■ Problem statement
Turn the rows below, from the line containing "Rifiuta tutto [button] (155, 963)" through the line containing "Luoghi (208, 848)", into a JSON list of strings with one string per line and no blank lines.

■ Provided entries
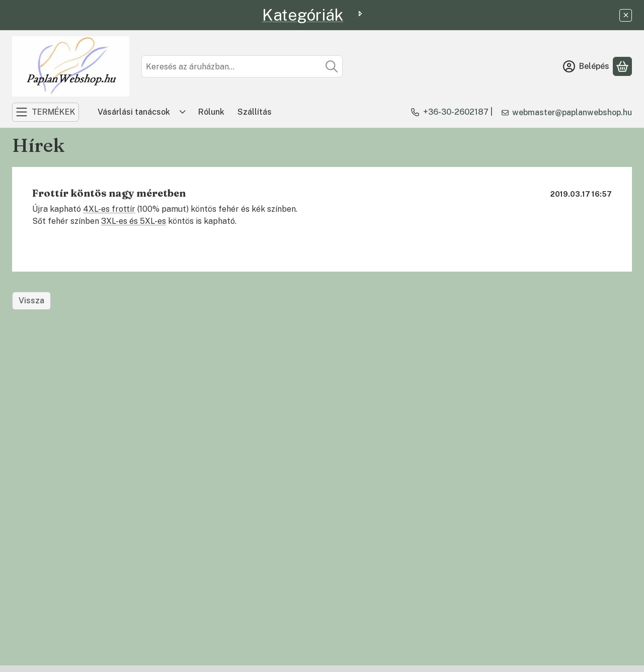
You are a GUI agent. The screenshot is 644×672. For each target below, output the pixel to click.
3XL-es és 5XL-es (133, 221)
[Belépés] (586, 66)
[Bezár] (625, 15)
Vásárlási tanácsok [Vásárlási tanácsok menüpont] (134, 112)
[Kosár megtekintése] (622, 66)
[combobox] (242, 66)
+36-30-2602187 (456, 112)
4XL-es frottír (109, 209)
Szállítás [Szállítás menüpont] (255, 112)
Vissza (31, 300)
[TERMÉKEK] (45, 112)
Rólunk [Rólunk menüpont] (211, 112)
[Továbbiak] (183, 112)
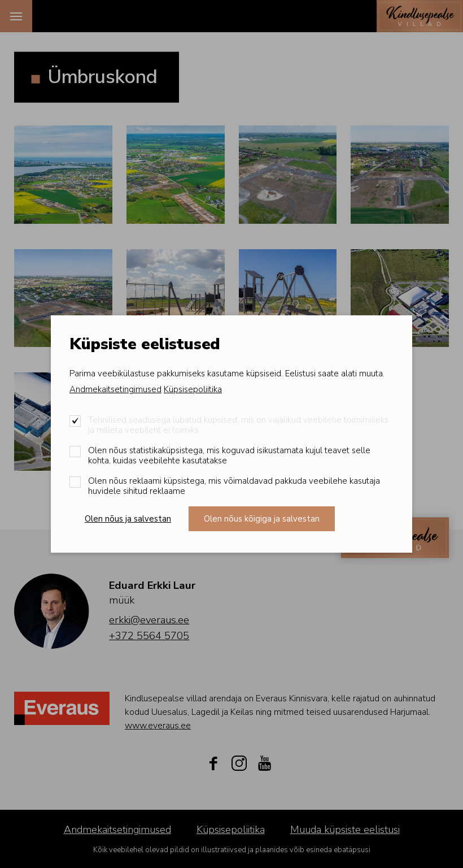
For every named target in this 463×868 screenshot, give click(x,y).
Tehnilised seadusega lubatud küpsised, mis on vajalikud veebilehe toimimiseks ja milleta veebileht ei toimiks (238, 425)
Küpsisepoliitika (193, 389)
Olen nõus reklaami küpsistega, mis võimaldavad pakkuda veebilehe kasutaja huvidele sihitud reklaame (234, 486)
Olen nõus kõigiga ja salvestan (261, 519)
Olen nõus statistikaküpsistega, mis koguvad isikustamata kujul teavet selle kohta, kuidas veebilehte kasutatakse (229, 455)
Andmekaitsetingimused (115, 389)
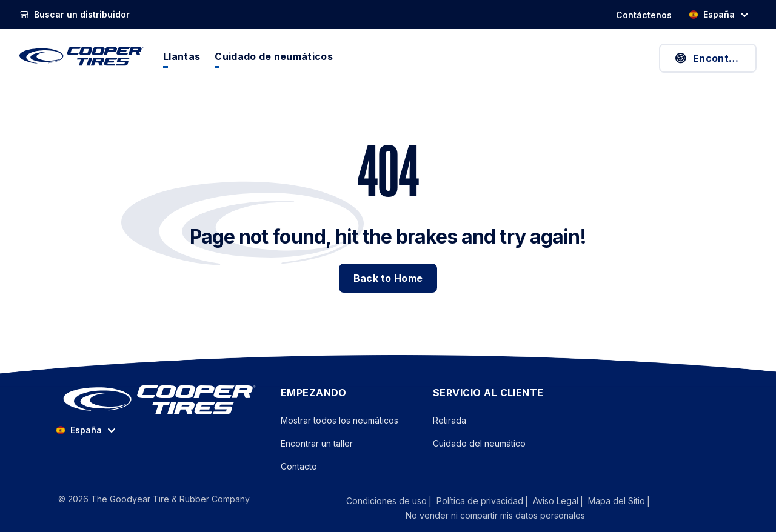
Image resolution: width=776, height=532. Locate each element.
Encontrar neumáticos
--
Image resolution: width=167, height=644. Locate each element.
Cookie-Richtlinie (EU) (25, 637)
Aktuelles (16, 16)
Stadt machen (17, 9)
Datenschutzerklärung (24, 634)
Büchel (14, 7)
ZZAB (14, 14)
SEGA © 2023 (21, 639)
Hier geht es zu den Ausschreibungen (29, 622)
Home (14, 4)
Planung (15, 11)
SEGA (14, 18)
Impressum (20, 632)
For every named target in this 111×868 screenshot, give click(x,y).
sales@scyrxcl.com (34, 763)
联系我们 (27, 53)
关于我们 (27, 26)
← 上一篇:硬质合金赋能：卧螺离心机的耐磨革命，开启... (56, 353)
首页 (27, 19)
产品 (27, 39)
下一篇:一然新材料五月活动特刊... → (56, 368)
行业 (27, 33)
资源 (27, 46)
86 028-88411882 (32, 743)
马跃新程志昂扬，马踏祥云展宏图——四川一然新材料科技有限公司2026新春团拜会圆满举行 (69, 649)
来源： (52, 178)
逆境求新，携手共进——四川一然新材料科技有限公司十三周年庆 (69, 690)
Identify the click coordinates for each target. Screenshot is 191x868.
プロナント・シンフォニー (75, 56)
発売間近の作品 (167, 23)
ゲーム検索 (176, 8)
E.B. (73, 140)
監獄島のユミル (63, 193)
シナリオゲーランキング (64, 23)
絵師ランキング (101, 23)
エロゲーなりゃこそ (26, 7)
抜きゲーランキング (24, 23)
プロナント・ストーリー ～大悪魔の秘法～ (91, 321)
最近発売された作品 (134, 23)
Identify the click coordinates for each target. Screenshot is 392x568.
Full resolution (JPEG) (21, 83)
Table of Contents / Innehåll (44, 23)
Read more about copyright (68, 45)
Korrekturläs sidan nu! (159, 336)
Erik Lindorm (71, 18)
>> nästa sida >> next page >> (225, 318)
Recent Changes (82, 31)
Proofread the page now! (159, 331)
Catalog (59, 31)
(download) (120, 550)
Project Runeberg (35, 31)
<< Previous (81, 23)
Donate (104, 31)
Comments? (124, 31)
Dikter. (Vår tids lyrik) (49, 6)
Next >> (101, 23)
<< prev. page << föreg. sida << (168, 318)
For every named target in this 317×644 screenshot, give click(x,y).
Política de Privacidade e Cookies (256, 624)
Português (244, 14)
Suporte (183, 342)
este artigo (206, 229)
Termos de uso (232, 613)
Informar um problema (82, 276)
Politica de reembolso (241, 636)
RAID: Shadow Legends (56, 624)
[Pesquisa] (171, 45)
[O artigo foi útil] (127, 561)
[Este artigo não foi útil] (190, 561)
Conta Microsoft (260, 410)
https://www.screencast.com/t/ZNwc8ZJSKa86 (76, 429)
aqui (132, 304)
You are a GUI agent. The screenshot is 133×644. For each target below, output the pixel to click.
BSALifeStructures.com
--
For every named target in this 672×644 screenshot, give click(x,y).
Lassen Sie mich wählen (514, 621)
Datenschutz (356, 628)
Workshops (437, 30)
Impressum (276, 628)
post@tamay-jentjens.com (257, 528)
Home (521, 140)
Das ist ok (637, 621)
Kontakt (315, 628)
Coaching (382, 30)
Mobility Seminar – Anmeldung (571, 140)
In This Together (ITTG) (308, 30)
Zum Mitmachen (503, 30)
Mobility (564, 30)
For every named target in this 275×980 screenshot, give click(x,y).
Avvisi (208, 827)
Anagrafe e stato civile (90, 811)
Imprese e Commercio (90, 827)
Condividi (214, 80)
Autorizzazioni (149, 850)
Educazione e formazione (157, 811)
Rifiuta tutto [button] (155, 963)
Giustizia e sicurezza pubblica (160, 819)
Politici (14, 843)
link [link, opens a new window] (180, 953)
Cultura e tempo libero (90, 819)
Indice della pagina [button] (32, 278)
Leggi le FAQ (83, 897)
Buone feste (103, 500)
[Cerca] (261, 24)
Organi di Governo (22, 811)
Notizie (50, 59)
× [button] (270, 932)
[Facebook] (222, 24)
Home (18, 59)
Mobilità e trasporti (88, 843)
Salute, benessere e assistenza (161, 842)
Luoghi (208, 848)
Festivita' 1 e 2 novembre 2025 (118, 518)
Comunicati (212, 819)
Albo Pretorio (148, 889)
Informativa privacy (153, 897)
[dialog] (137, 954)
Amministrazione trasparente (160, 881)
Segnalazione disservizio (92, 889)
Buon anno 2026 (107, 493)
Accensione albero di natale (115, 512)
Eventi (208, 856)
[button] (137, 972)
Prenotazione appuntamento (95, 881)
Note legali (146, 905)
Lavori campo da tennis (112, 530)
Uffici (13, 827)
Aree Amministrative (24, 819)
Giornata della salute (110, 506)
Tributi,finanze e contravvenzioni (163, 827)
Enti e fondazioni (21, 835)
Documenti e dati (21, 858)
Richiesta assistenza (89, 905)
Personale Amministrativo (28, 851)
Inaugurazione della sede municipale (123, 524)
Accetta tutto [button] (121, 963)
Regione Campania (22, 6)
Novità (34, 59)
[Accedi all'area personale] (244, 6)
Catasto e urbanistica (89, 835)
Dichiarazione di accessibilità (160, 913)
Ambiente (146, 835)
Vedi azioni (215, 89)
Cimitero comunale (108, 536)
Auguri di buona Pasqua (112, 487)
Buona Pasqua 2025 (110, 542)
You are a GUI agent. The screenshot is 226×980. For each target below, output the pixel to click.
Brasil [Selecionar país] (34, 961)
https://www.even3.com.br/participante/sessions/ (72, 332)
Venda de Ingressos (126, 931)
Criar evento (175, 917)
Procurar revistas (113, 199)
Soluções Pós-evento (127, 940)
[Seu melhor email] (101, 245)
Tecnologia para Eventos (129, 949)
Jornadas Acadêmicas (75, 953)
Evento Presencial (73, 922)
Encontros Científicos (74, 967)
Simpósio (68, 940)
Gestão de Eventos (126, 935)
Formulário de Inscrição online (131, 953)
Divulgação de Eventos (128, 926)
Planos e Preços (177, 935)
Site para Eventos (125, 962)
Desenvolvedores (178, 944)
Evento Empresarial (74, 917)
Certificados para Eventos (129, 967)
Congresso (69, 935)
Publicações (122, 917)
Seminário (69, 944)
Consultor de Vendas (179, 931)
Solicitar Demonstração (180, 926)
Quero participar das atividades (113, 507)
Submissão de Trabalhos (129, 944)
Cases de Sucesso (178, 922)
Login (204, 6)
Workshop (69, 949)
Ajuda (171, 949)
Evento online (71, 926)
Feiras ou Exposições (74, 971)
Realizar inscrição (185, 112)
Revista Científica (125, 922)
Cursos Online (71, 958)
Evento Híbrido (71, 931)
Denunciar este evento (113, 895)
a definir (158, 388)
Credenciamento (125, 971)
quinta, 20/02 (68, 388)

■ Reply
[
  "Rifiuta tutto [button] (155, 963)",
  "Giustizia e sicurezza pubblica (160, 819)",
  "Politici (14, 843)",
  "link [link, opens a new window] (180, 953)",
  "Cultura e tempo libero (90, 819)",
  "Indice della pagina [button] (32, 278)",
  "Leggi le FAQ (83, 897)",
  "Buone feste (103, 500)",
  "[Cerca] (261, 24)",
  "Organi di Governo (22, 811)",
  "Notizie (50, 59)",
  "× [button] (270, 932)",
  "[Facebook] (222, 24)",
  "Home (18, 59)",
  "Mobilità e trasporti (88, 843)",
  "Salute, benessere e assistenza (161, 842)",
  "Luoghi (208, 848)"
]